TARIKH

99 Kyai Kharismatik NU

KH. ABDUL HAMID
PASURUAN — JAWA TIMUR
WAFAT: 1405 H / 1985 M

 

KELAHIRANNYA

Kiai Hamid lahir di Desa Sumber Girang di Lasem, Rembang Jawa Tengah pada 1914 M (1333 H). Ia adalah anak ketiga dari tujuh belas bersaudara, lima diantaranya saudara seibu. Kiai Hamid dibesarkan di tengah keluarga santri. Ayahnya, Kiai Umar, adalah seorang ulama di Lasem dan meninggal di Jember, Jawa Timur. Kiai Umar adalah menantu Kiai Shiddiq. Kiai Siddiq sendiri adalah ayah dari KH Mahfudz Shiddiq tokoh NU dan KH Ahmad Shiddiq mantan Rais Am PBNU.
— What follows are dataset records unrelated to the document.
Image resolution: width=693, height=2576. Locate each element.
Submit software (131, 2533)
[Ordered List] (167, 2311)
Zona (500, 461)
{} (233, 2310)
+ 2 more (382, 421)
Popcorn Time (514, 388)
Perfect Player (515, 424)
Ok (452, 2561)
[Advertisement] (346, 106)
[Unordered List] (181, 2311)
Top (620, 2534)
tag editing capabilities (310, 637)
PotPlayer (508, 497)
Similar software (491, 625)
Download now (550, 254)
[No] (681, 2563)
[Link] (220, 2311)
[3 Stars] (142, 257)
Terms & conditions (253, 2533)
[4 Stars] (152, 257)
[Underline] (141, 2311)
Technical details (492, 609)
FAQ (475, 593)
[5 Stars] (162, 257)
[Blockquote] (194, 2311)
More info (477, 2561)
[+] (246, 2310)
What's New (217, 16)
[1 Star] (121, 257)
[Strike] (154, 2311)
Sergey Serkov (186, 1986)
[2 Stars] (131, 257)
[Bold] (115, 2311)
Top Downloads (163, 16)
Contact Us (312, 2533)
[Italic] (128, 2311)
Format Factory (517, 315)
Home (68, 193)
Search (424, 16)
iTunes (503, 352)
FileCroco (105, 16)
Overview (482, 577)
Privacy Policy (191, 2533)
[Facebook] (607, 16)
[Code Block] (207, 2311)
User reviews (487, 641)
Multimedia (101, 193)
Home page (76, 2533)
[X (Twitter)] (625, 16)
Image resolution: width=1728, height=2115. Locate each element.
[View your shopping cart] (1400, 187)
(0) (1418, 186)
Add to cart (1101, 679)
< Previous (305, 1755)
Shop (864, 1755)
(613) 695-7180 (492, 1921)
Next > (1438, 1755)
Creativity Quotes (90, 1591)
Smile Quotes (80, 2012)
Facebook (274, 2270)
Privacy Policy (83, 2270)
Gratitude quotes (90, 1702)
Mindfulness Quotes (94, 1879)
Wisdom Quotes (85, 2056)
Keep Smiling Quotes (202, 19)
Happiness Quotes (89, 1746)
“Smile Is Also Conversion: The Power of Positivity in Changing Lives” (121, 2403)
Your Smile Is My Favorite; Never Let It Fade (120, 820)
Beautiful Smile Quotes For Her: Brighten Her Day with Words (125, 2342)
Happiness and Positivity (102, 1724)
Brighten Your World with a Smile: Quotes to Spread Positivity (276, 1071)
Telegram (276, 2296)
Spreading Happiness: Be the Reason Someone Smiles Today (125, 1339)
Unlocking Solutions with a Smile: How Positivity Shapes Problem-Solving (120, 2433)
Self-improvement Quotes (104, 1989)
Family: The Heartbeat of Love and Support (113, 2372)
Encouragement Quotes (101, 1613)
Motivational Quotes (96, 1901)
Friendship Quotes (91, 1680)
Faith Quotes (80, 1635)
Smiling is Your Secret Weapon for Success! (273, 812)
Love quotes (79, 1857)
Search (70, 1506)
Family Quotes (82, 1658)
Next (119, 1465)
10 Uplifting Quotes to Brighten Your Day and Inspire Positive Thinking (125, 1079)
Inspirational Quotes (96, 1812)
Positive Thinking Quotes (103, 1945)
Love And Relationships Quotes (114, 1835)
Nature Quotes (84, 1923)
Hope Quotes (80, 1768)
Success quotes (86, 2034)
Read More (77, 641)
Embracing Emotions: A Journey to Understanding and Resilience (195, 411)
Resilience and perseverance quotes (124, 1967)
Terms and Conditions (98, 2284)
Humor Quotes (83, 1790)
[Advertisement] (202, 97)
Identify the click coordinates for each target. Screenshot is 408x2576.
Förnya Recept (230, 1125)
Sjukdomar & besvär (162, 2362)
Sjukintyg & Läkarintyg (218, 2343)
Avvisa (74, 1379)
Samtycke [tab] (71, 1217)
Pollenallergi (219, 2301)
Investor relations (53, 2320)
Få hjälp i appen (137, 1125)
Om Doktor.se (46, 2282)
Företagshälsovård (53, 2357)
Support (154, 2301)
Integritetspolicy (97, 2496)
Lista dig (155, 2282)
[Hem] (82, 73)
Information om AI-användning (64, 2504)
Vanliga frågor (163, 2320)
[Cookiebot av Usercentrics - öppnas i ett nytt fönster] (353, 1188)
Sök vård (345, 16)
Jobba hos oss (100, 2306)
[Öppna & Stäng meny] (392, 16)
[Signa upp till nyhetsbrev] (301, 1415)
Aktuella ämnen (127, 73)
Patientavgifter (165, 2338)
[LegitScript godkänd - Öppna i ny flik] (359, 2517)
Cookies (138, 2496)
Keluarga Hamid memang memiliki keterikatan yang sangat erat dengan dunia pesantren. Sehingga, sebagaimana saudara-saudaranya yang lain, Hamid sejak kecil telah dipersiapkan untuk menjadi Kiai. Ia sudah berganti nama sebanyak dua kali. Ia lahir dengan nama Mu’thi, lalu berganti nama dangan Abdul Hamid setelah haji yang pertama. Kemudian tanpa disengaja Ahmad Qusyairi, mertuanya, memanggil dengan Hamid saja. “Nama saya memang Hamid saja, Bah (ayah)”. Katanya seperti tidak ingin mengecewakan mertuanya itu.

 

DARI PESANTREN KE PESANTREN

Anak keempat itu mula-mula belajar membaca al-Qur’an dari ayahnya. Pada umur sembilan tahun lalu ayahnya mulai mengajarkan ilmu fiqh dasar. Tiga tahun kemudian, ia mulai pisah dengan orang tuanya untuk menimba ilmu di pesantren kakeknya, KH Shiddiq, di Tegalsari Jember, Jawa Timur.  Konon, demikian penuturan Kiai Hasan Abdillah, Kiai Hamid sangat disayangi baik oleh ayahnya maupun kakeknya. Semasa kecil, sudah tampak tanda-tanda bahwa ia bakal menjadi wali dari ulama besar. “Pada usia enam tahun ia sudah bertemu Rasulullah.” katanya.

Dalam kepercayaan yang berkembang di kalangan warga NU, khususnya kaum sufi, Rasulullah. walau telah wafat, sekali waktu menemui orang-orang tertentu, khususnya para wali. Pertemuan dengan Rasulullah menjadi semacam legitimasi bagi kewalian seseorang.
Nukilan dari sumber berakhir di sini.